El proyecto, impulsado por Aves Argentinas, la Administración de Parques Nacionales y la Secretaría de Ambiente de Córdoba, permitirá registrar sus movimientos durante un año completo. La información será clave para comprender cómo se desplaza, qué áreas utiliza y de qué se alimenta, aportando datos inéditos para la región.
Importancia ecológica
El aguará guazú es el cánido más grande de Sudamérica, habitante característico de pastizales y humedales. Cumple un rol esencial como dispersor de semillas y regulador de poblaciones de pequeños mamíferos. Su presencia indica ambientes bien conservados y, por sus amplios desplazamientos, se lo considera una especie paraguas: protegerlo implica conservar grandes extensiones de hábitat y otras especies asociadas.
Además, es conocido como el “fantasma de los pastizales”, por sus hábitos nocturnos y esquivos. En el folclore guaraní, está asociado a la protección del territorio, lo que refuerza su valor cultural.

El procedimiento
Para colocar el collar, el equipo técnico utilizó jaulas trampa diseñadas para capturar al animal sin dañarlo. Se realizaron controles sanitarios, toma de muestras y mediciones generales, tras lo cual fue liberada en el mismo sitio. Los collares no interfieren con su comportamiento natural.
Según Augusto Distel, técnico territorial del Programa Tierras Córdoba, esta oportunidad permitirá estudiar aspectos clave como el comportamiento reproductivo y las áreas de cría, además de identificar zonas prioritarias para la conservación.
Estado de conservación
El aguará guazú está catalogado como “Vulnerable” en Argentina y “Casi Amenazado” a nivel global, con una reducción poblacional estimada superior al 30%. Sus principales amenazas son:
- Destrucción de hábitat por agricultura.
- Atropellamientos en rutas.
- Caza ilegal por falsas creencias sobre su impacto en el ganado.
- Enfermedades transmitidas por perros domésticos.
La especie está protegida por la Ley Nacional de Conservación de la Fauna, que prohíbe su caza y comercialización. Centros como el CRET de Temaikèn realizan rescates, rehabilitación y liberación de ejemplares.
Áreas clave de protección
El Parque Nacional Iberá es uno de los bastiones más importantes para la especie en Argentina. Ahora, el monitoreo en Córdoba amplía el conocimiento sobre su distribución y fortalece las estrategias de conservación en el centro del país.

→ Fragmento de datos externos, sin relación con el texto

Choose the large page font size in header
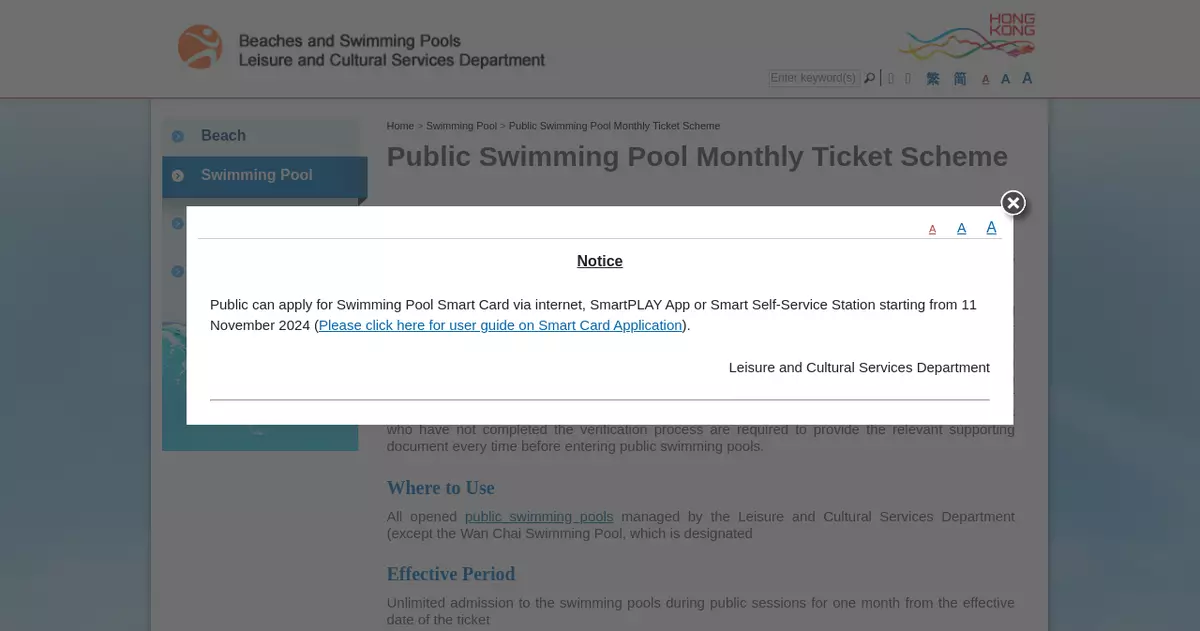 [x=1027, y=78]
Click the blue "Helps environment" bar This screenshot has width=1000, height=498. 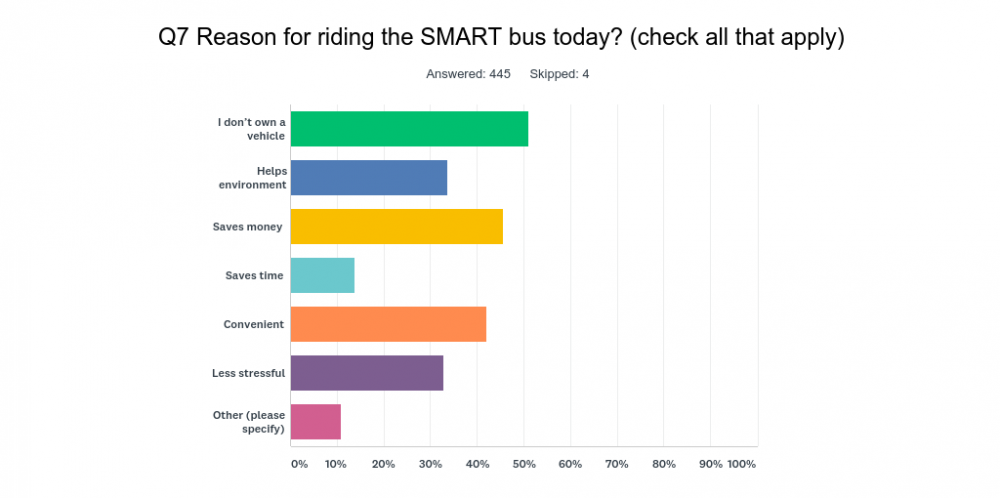click(x=369, y=178)
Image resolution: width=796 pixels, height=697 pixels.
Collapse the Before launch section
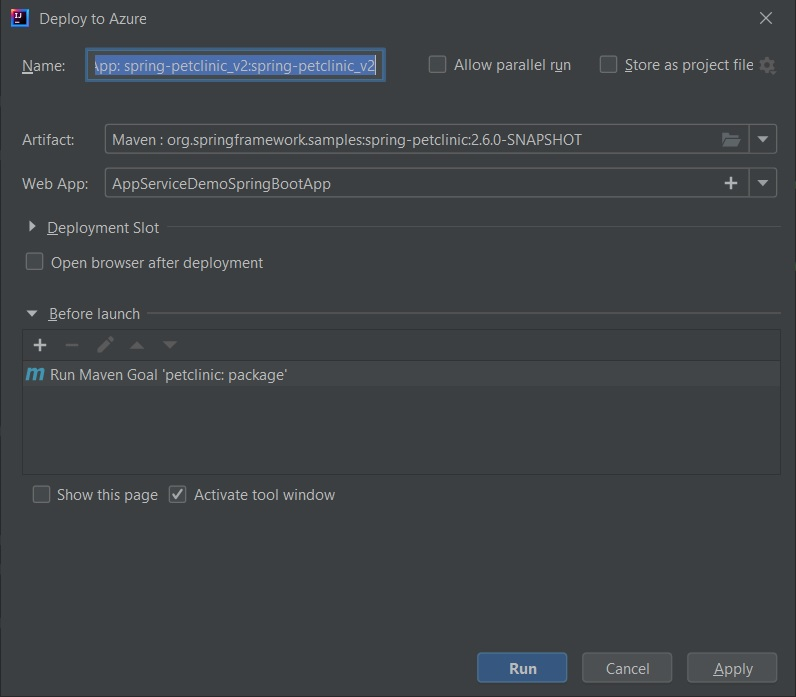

El seguimiento satelital del aguará guazú en Córdoba marca un hito científico y de conservación. La información obtenida permitirá mejorar la convivencia con actividades humanas y garantizar la protección de este símbolo de los pastizales y humedales argentinos. Su preservación es crucial para mantener la biodiversidad y el equilibrio ecológico de la región.